Monday, April 20, 2015

The White Side

The telling of this story is not an easy thing to be doing. In some ways, it seems simple -- in a common sort of way. But, it's not. It's complicated. Or, maybe it's just me and the way I'm putting it together. It's not the traditional White linear way of handing out information. Rather, what you're learning is outlined in an Indian framework -- one of visualization and circularity. An Indian making sense of things might go to the end of a story and then circle back to the very beginning. But, you'll see. There's a definite purpose.

This is a story of two families coming from two different worldviews, two different cultural histories, with different aims and goals. They didn't like each other. Whites and Indians just weren't supposed to 'mix.' Prejudice abounded and there was not too much trying to make sense of each other.

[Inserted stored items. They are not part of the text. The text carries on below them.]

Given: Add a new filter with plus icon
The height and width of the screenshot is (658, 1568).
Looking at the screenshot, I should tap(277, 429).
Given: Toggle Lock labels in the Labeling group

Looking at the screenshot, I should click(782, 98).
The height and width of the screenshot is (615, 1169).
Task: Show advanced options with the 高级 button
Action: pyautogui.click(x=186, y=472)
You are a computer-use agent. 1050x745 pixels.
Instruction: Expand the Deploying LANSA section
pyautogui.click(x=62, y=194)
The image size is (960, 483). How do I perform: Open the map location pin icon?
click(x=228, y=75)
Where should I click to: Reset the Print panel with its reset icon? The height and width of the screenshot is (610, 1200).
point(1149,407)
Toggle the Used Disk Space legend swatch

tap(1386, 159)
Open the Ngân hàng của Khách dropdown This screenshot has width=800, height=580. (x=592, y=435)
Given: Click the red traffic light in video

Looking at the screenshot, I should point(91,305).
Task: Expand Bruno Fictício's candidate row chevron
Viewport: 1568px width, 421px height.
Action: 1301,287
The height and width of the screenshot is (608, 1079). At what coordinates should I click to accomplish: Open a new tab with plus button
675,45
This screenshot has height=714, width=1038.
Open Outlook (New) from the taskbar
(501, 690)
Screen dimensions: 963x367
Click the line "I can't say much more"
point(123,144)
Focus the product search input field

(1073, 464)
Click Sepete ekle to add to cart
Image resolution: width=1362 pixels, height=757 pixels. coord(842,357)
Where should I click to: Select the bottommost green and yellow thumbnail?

The leader on one side was mother; the other, my grandmother, daddy's mother. For starters, you could tell that mother was White (as a matter of fact, she came to be known as 'Little White Mother') because traditional Indians, especially Indian leaders, don't give orders. They abide by the rules of 'right to self-determination.' And, as a sign of respect, they do not try to impose their beliefs on others. From the get-go, mother just cut through, tore up, and threw these rules away. And, just when you thought you had her rules figured out and memorized, she'd change them right on the spot. There was no keeping a step ahead of mother. And, while trying to keep a step ahead of her for safety's sake, I think I need to lay a bit of family flooring for you. Just watch out for splinters.

Mother was proud of her family. I could never see why. But, she held them a high notch above daddy's family. Her parents were uneducated, poor, sharecroppers with five children; four girls; one alcoholic brother, whose behavior was always excused because he came home from WWII with a back injury. Only later did I learn of his multiple marriages and one child. Let's not forget the fact that -- finally -- he was murdered. Somehow, these events slipped mothers mind and fell into her basket of secrets. But, even kids sense when there is hidden information. Lurking in the shadows, and always at the ready to ambush, concealed information poisons the atmosphere; creates tension and anxiety.

Too, these were historic, harsh, almost unbearable, times in the country. The Great Depression, drought, and Dust Bowl years hit this family like a sledge hammer. The essentials of life were in short supply. Absolutely nothing was wasted. It was a bare boned life, dull colored -- quite a distance from our current lives, where most folks actually have extra money to rent storage space for their extra 'stuff.' But, in mother's growing up years, what the family lacked in food, furniture, and clothing, they substituted with pride. According to this grandfather, their shoulders would always be held back, heads high, their posture straight and tall. No apologizing found in this family.

Right now, we've tiptoed into the territory of family secrets that have been secrets for so long, I'm wondering if I should honor their memory and not tell the tales. But, in the past, if I hadn't of kept pestering, and asking for answers to fill in the dark caverns of wide blanks, how would I have ever known that this grandfather moved his entire family several states away from home after he found out my mother had secretly married an Indian. Eventually, he migrated then to Texas, and back to Oklahoma Indian Country, completing a circle.

Maybe this is why Joel keeps pushing me to write this story. Maybe he senses I have hidden information/secrets. It's possible. We're imprinted with the ways of a family. Some of these prints can  be dusted off; others are permanent. The habit of keeping secrets may be a stain my sisters and I just can't get out of us.

My maternal grandmother could bake like heaven, quilt beautifully, using patterns only found in the recesses of her imagination, and grow a vegetable garden that would make Whole Foods proud. Mother told me that people thought my grandmother had the 'healing power.' Maybe this came from her Pentecostal beliefs. Folks would knock on her door to find a cure for their aches and pains. Friends and family were accepting of her highly tuned sixth sense about events that had happened, but were yet unknown -- or, eerily, her 'sights' of events to come. Mother also told me that my grandmother said I had the same gift and it should not be encouraged. Mother later denied ever having said such a thing. But, my younger sister claims this is true, having heard the same story more than once.

My grandfather was just plain mean. I didn't like him because he liked to bend my fingers until the knuckles hurt. Mother adored him. He died in a car wreck. I guess life just didn't turn out quite like he expected.

But, boy! Did they believe in education -- maybe because neither one of them ever graduated high school. I'm not certain if my grandmother was the education pusher or my grandfather. My bet's on grandmother because she taught me my multiplication tables while I stood in the center of her small kitchen and she baked good-smelling biscuits.

College didn't 'take' with my Uncle. But, mother and her sisters worked and put themselves through four years of college. As they married, this side of the family produced five grandchildren. Mother's three girls and two boys from two of mother's sisters. I'm not counting my Uncle's child because I never knew this cousin existed. There was closeness with only one of these cousins. He died too young. It was his job during the Vietnam War to dump Agent Orange out of helicopters. While his mother could survive the tragedies of nature and Wall Street, the son fell to our government's policies of war.

1 comment:

Fernandez said...

I will be patient and wait for further unfolding of this circular story . . . but it better be quick!